Create a calm environment during episodes. Dim lights, reduce noise, and let your child rest in a comfortable position. Offer small sips of clear fluids if they can tolerate them. Avoid forcing food during acute episodes. Having a comfortable, quiet space where your child can rest during an episode makes a big difference in managing symptoms.

Maintain normal routines between episodes. Children with abdominal migraine should participate in regular activities, school, and social events when they feel well. This prevents the condition from limiting their normal development and experiences. Encourage your child to talk about how they're feeling, which helps reduce anxiety about future episodes. Many children feel worried that episodes will happen again, so reassurance and support are important.

Exercise & Movement

Encourage regular, gentle exercise when your child feels well. Activities like walking, swimming, or yoga can help reduce stress and improve overall health. However, avoid intense exercise during episodes as it may worsen symptoms.

Some children find that light movement or gentle stretching helps during mild episodes. Others prefer to lie still until symptoms pass. Let your child guide what feels best for them during different phases of their condition. Regular activity between episodes actually helps prevent future episodes and improves your child's overall fitness.

Prevention

  • Maintain regular meal and sleep schedules to avoid common triggers

  • Identify and avoid specific food triggers through careful dietary tracking

  • Teach stress management techniques like deep breathing or mindfulness

  • Ensure adequate hydration throughout the day, especially during hot weather

Prevention works best when the whole family understands the condition and helps support your child. Make sure your child's school and caregivers know about potential triggers and how to help during episodes. Working together creates the best chance of reducing episodes and improving your child's quality of life. Consistent prevention strategies can cut the number of episodes in half for many children.

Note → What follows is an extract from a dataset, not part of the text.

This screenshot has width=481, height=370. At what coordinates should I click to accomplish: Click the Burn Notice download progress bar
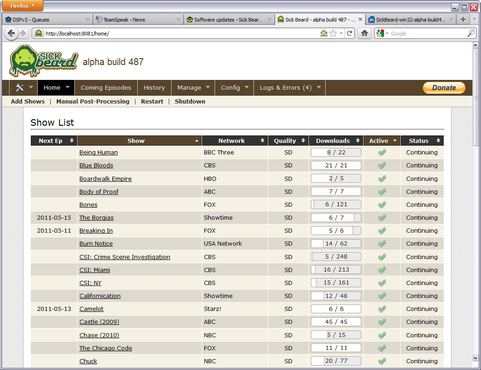pos(336,244)
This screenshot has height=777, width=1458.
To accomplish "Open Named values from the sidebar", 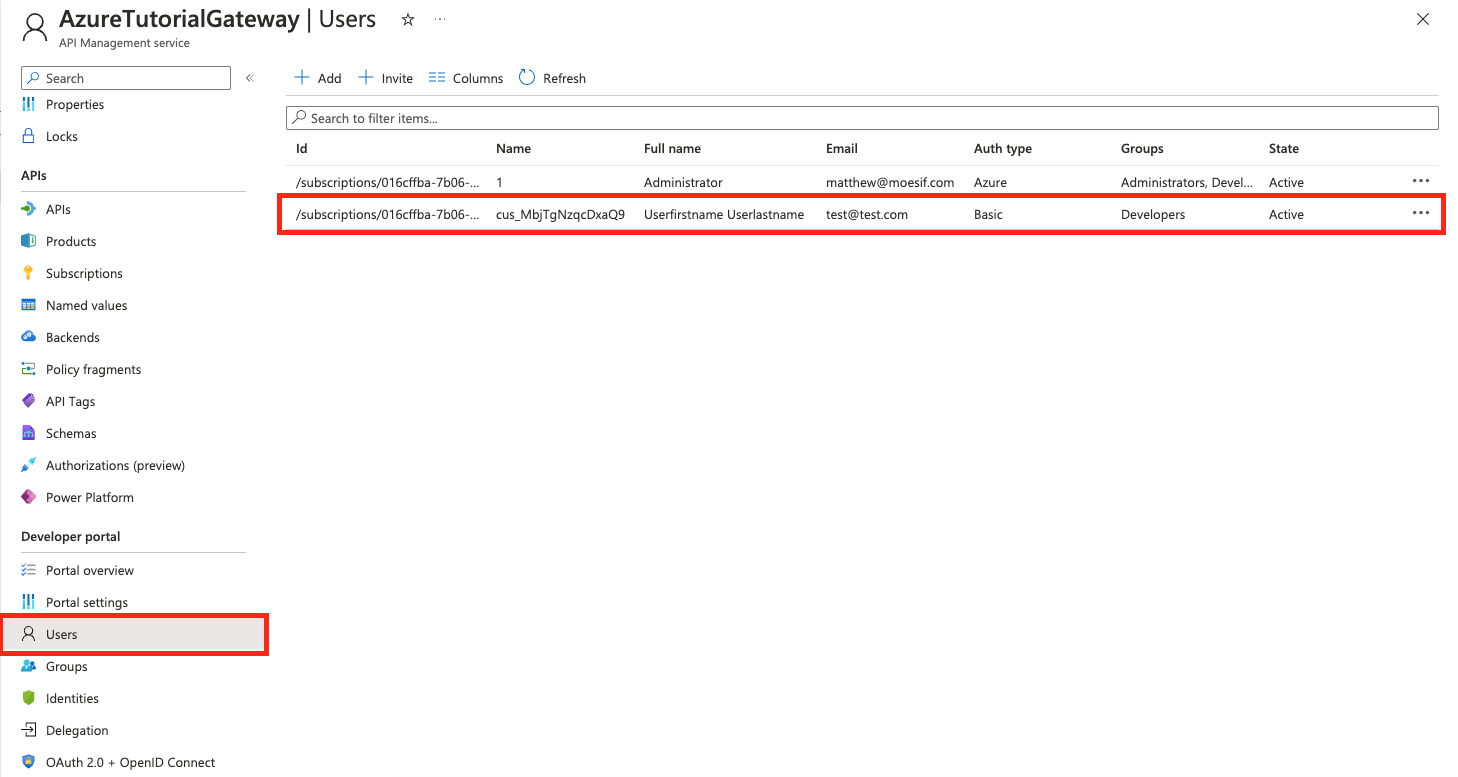I will click(x=86, y=306).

Frequently Asked Questions

Most children do outgrow abdominal migraines by their teenage years. However, some may develop traditional migraine headaches as they get older. This transition is common and shows the conditions are related.

Abdominal migraines are not dangerous, though they can be very uncomfortable. The main risk is dehydration from vomiting during episodes. With proper management, most children live normal, healthy lives between episodes.

Adults rarely develop abdominal migraines for the first time. When adults have these symptoms, doctors usually look for other causes of abdominal pain. Most cases that continue into adulthood began in childhood.

Common trigger foods include chocolate, aged cheeses, processed meats, and foods with artificial additives. However, triggers vary between children. Keep a food diary to identify your child's specific triggers rather than avoiding all potential trigger foods.

Episode frequency varies greatly between children. Some have episodes weekly, while others have them monthly or even less frequently. Most children have fewer episodes as they get older, especially with good trigger management.